Stored data:
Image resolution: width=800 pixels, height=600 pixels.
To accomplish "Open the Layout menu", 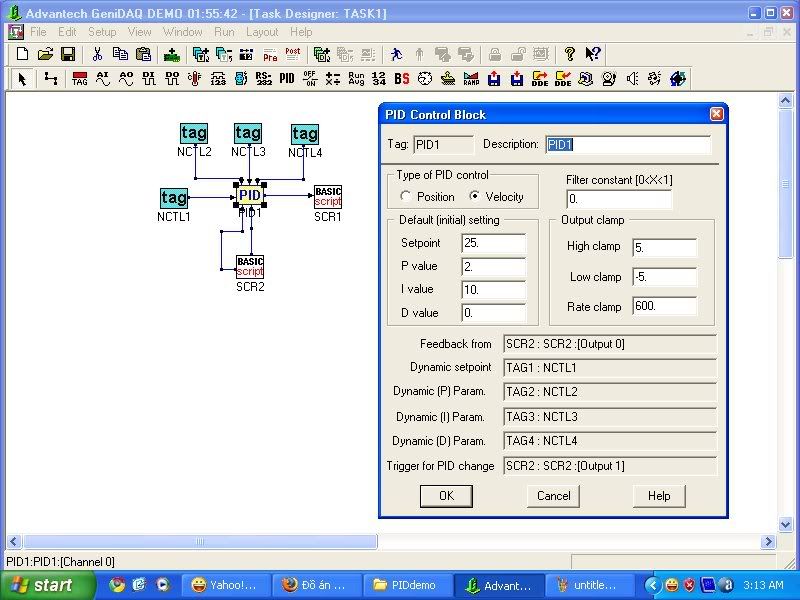I will [262, 32].
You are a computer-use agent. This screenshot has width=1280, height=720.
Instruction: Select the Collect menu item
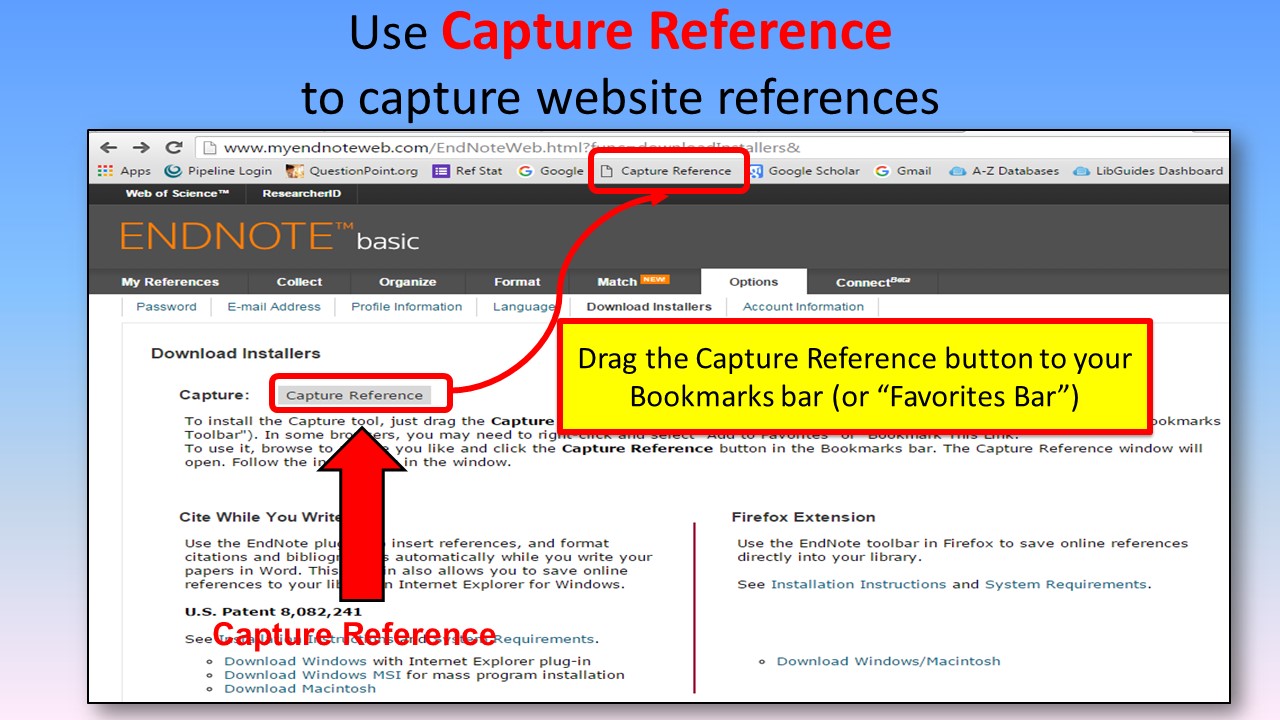click(298, 281)
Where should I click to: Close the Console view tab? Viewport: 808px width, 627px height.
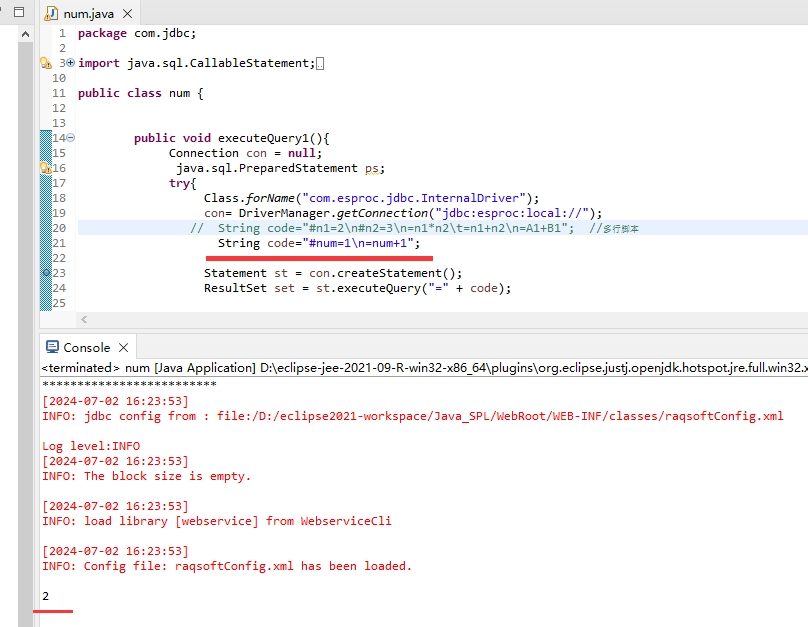[123, 347]
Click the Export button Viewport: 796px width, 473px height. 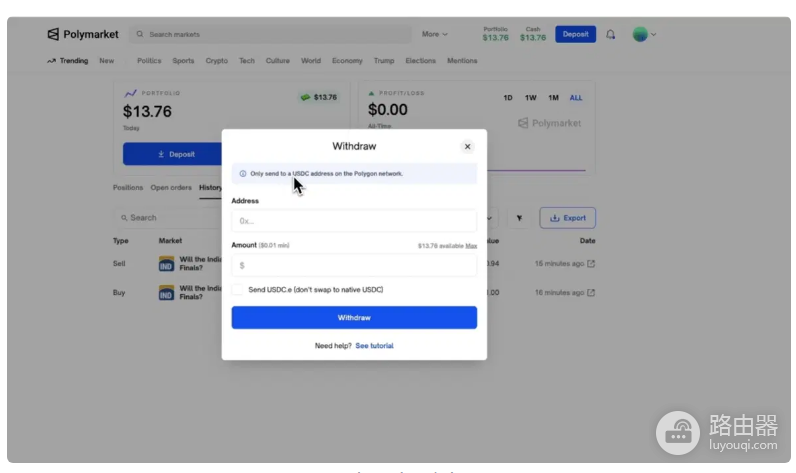[x=568, y=218]
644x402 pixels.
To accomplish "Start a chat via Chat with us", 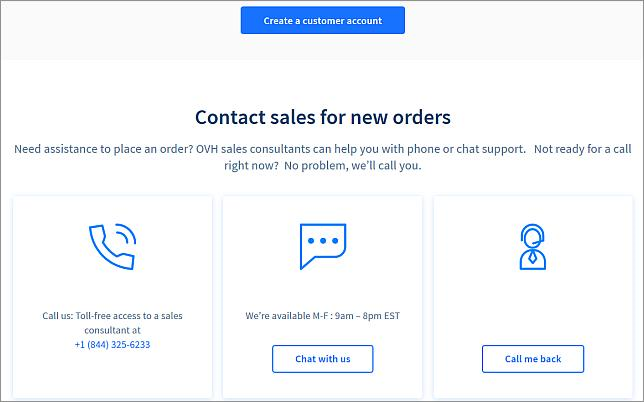I will 323,359.
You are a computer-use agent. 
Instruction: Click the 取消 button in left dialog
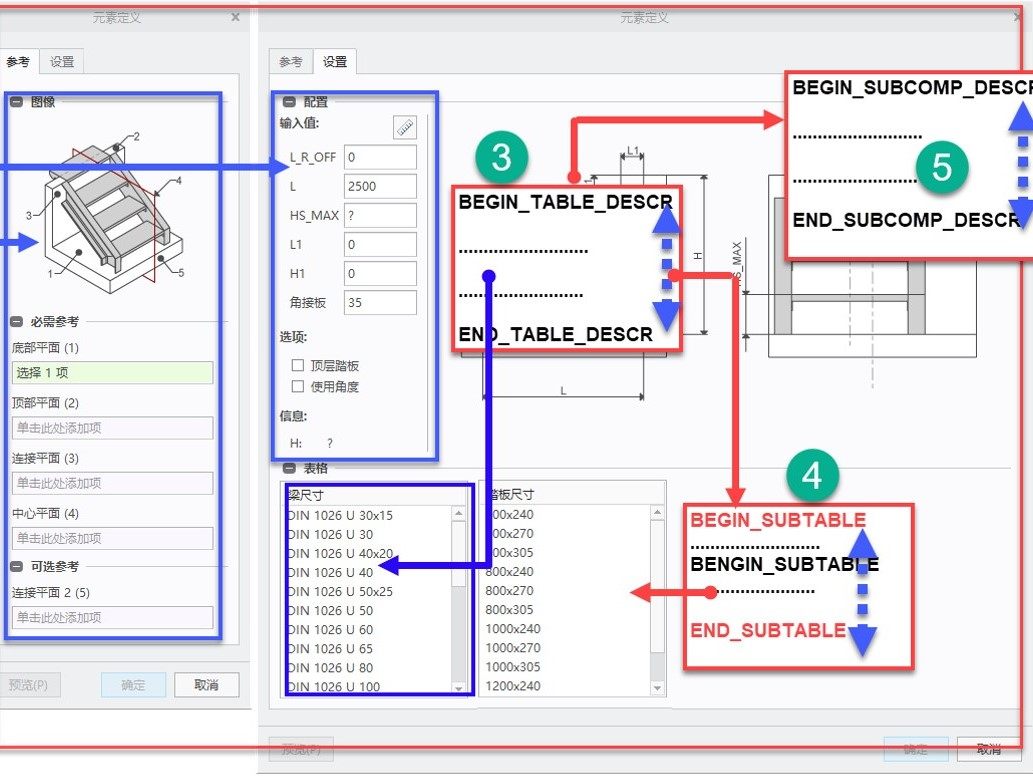pos(206,685)
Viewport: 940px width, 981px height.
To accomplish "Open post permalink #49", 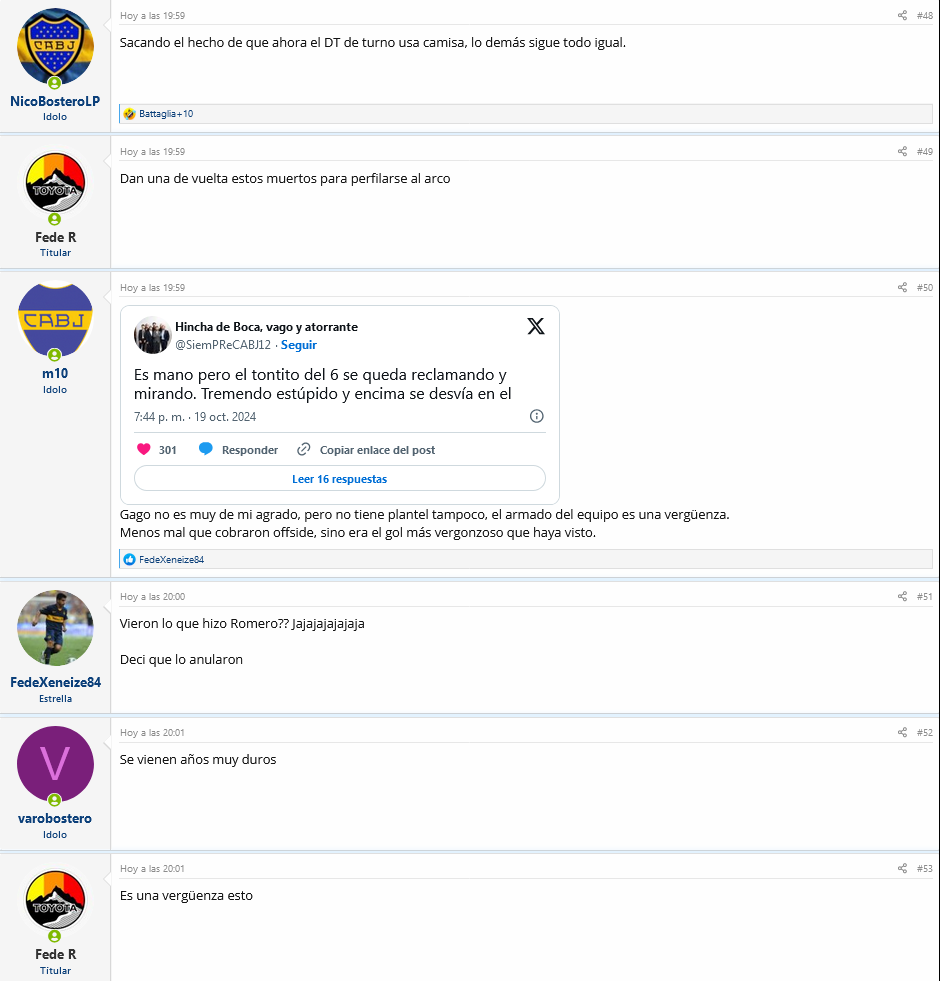I will (924, 151).
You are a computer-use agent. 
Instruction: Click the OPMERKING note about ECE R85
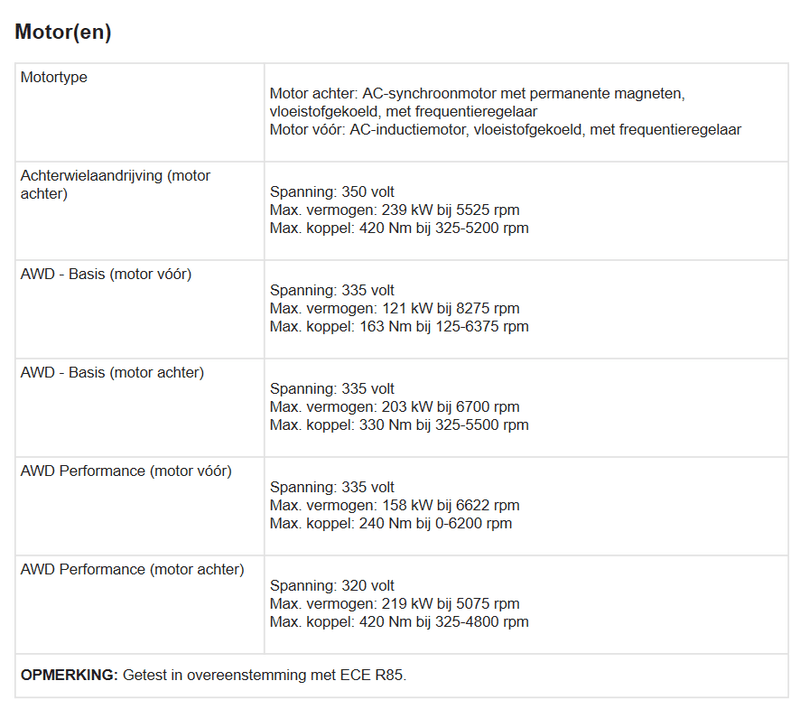pyautogui.click(x=213, y=675)
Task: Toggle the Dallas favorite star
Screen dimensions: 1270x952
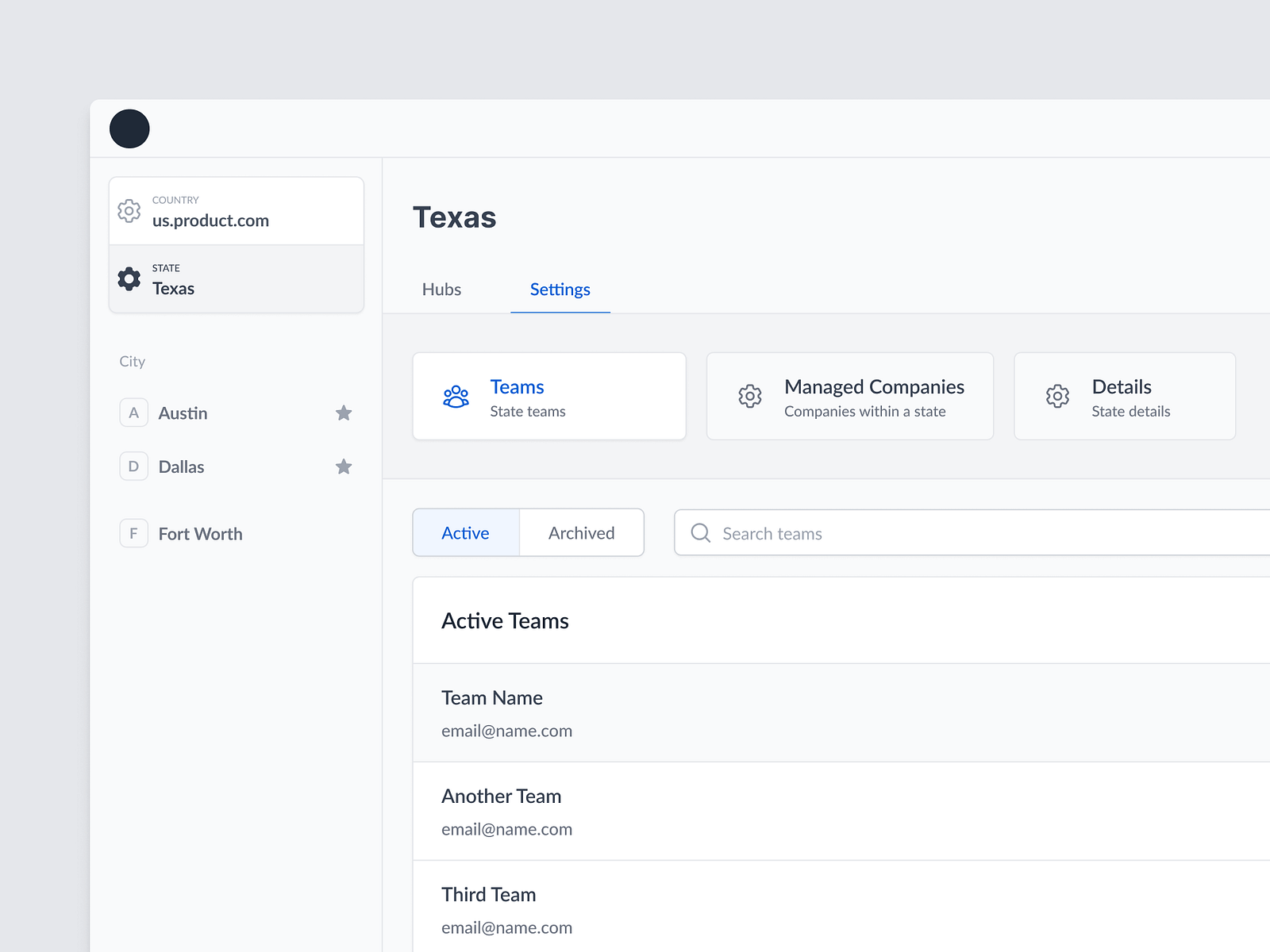Action: click(x=344, y=466)
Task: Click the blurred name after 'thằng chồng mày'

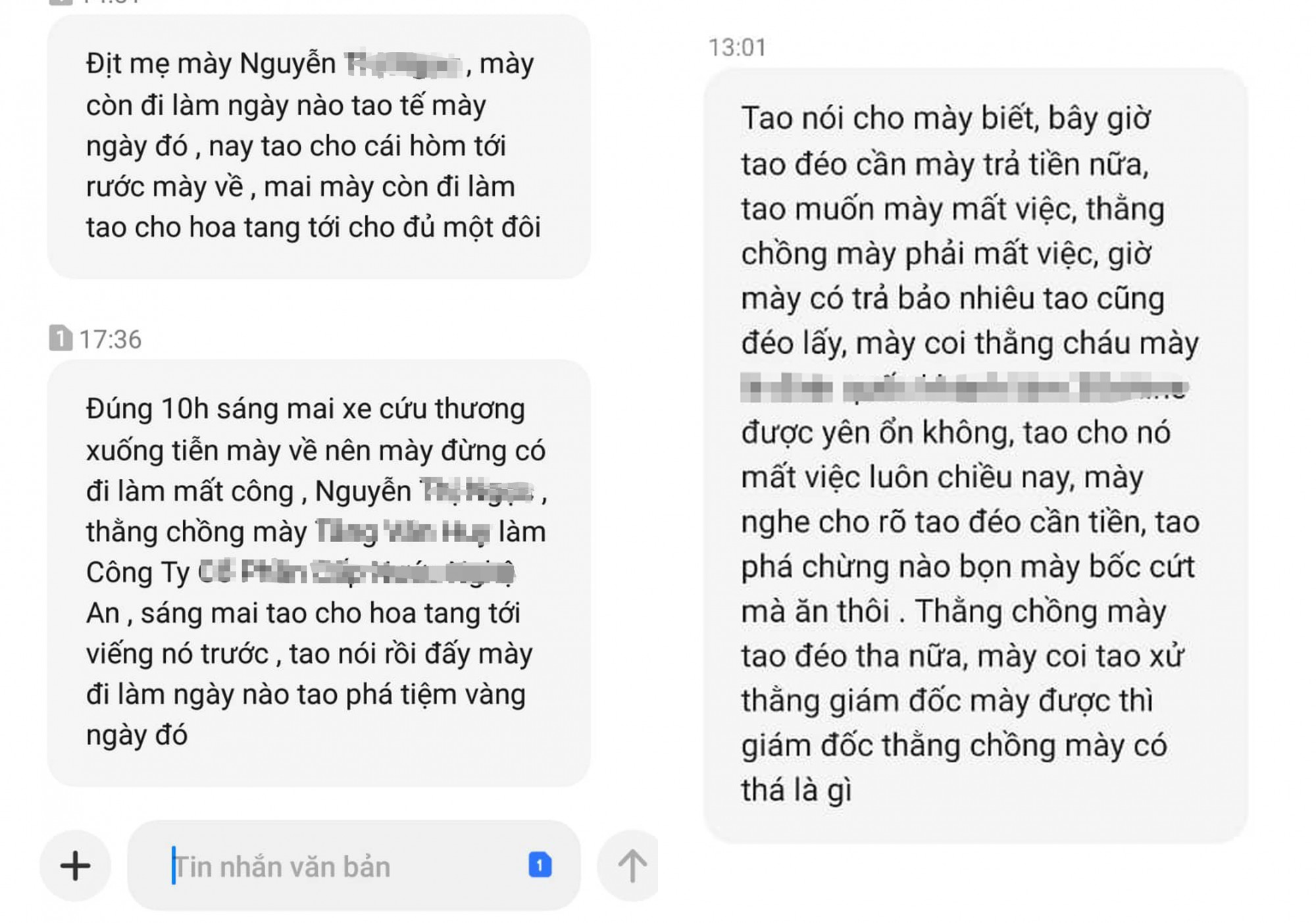Action: click(x=403, y=532)
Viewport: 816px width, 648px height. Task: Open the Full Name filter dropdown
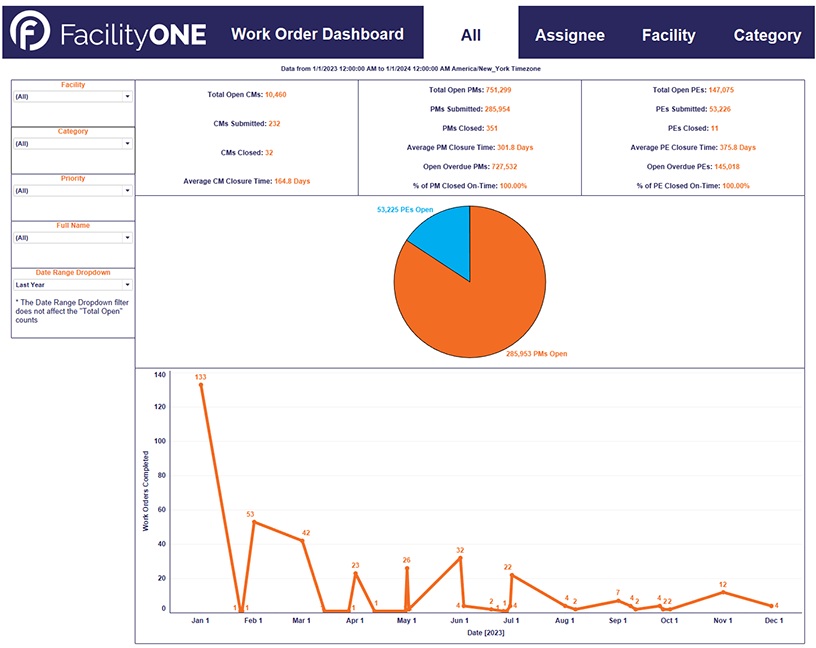(x=70, y=237)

### WORK INSTRUCTION
Run a filter over the data above and keep each line that contains the word "pixels".

### RESULT
Image resolution: width=800 pixels, height=600 pixels.
644x402 pixels.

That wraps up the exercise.